In another embodiment, a manufacturing method of the flexible signal transmission cable includes the following steps: disposing a plurality of transmission strips side by side, wherein each of the transmission strips has an elongated shape; connecting one end of each of the plurality of transmission strips to a first connector; and respectively folding the plurality of transmission strips along first end folding lines toward a same direction, so that folding portions of the plurality of transmission strips at least partially overlap. Through this design, the width of the transmission strips when disposed side by side can be reduced to increase the convenience of disposing the entire signal transmission module.

FIG. 1 is a schematic views of a conventional signal cable;

FIG. 2 is a schematic view of an embodiment of the flexible signal transmission module of the present invention;

FIG. 3 is a schematic view of another embodiment of the flexible signal transmission module;

FIG. 4 is a schematic view of the embodiment shown in FIG. 2 after being folded;

FIG. 5A is a schematic view of another embodiment of the first end folding line;

FIG. 5B is a schematic view of the embodiment shown in FIG. 5A after being folded;

FIG. 6A is a schematic view of an embodiment of a flexible signal transmission module having a plurality of signal transmission strips;

FIG. 6B is a schematic view of the embodiment shown in FIG. 6A after being folded;

FIG. 6C is a schematic view of the embodiment shown in FIG. 6B employed in a system;

FIG. 7A is a schematic view of an embodiment of a flexible signal transmission module adopting a second connector of another design;

FIG. 7B is a schematic view of the embodiment shown in FIG. 7A after being folded;

FIG. 7C is a schematic view of the embodiment shown in FIG. 7B employed in a system;

FIG. 8 is a schematic view of another embodiment of the flexible signal transmission module;

FIG. 9A is a schematic view of an embodiment of an embodiment of a flexible signal transmission module having inverse transmission strips;

FIG. 9B is a schematic view of the embodiment shown in FIG. 9A after being folded;

FIG. 10 is a schematic view of an embodiment of an application of the flexible signal transmission module;

FIG. 11 is a flow chart of an exemplary method of manufacturing a flexible signal transmission module;

FIG. 12 is a flow chart of another exemplary method of manufacturing a flexible signal transmission module; and

FIG. 13 is a flow chart of yet another exemplary method of manufacturing a flexible signal transmission module.

The present invention provides a flexible signal transmission module which can provide connections between various systems, modules, or components for signal transmission. In a preferred embodiment, the flexible signal transmission module can be composed of flexible printing circuits. However, in other embodiments, the flexible signal transmission module can be composed of cables, wire assemblies, thin film interconnects, or other components which provide similar functions. Furthermore, the flexible signal transmission module can be applied to notebook computers, flat panel displays, mobile phones, and other various electronic products.

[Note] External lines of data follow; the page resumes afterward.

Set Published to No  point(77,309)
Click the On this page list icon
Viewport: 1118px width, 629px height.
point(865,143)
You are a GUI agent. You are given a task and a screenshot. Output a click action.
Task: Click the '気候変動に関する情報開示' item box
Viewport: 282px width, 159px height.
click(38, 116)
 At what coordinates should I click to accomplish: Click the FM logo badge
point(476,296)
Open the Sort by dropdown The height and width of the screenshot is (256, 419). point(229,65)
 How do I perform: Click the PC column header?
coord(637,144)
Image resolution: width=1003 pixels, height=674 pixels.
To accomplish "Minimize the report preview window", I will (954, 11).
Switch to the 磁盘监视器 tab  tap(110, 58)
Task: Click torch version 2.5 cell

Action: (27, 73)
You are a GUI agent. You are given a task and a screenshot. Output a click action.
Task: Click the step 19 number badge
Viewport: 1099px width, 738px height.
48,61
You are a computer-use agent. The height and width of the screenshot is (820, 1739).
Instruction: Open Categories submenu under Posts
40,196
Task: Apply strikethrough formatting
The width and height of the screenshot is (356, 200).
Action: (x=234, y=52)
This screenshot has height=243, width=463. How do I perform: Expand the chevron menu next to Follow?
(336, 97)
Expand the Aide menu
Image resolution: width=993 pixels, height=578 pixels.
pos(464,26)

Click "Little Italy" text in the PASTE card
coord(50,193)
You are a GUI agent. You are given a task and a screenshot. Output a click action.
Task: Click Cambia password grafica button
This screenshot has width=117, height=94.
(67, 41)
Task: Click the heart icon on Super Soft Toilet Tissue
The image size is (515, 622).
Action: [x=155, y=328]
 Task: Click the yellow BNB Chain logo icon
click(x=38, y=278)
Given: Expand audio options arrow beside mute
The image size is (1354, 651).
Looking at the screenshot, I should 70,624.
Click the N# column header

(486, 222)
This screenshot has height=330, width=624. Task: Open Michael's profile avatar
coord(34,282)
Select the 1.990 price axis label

As shown in FIG. 2, the flexible signal transmission module includes a first connector 110, a first transmission strip 310, and a second transmission strip 320. The first connector 110 is provided for connecting a circuit board or a connector on another cable, and male/female connectors can be adopted in accordance with design requirements. Moreover, the first connector 110 can be connected to the first transmission strip 310 and the second transmission strip 320 by clipping, plugging, welding or other methods. In the embodiment shown in FIG. 2, the connecting direction, i.e. the plugging direction of the first connector 110 is parallel to the first transmission strip 310 and the second transmission strip 320. However, in the embodiment shown in FIG. 3, the connecting direction, i.e., the plugging direction of the first connector 110, is perpendicular to the lengthwise direction of the first transmission strip 310 and the second transmission strip 320.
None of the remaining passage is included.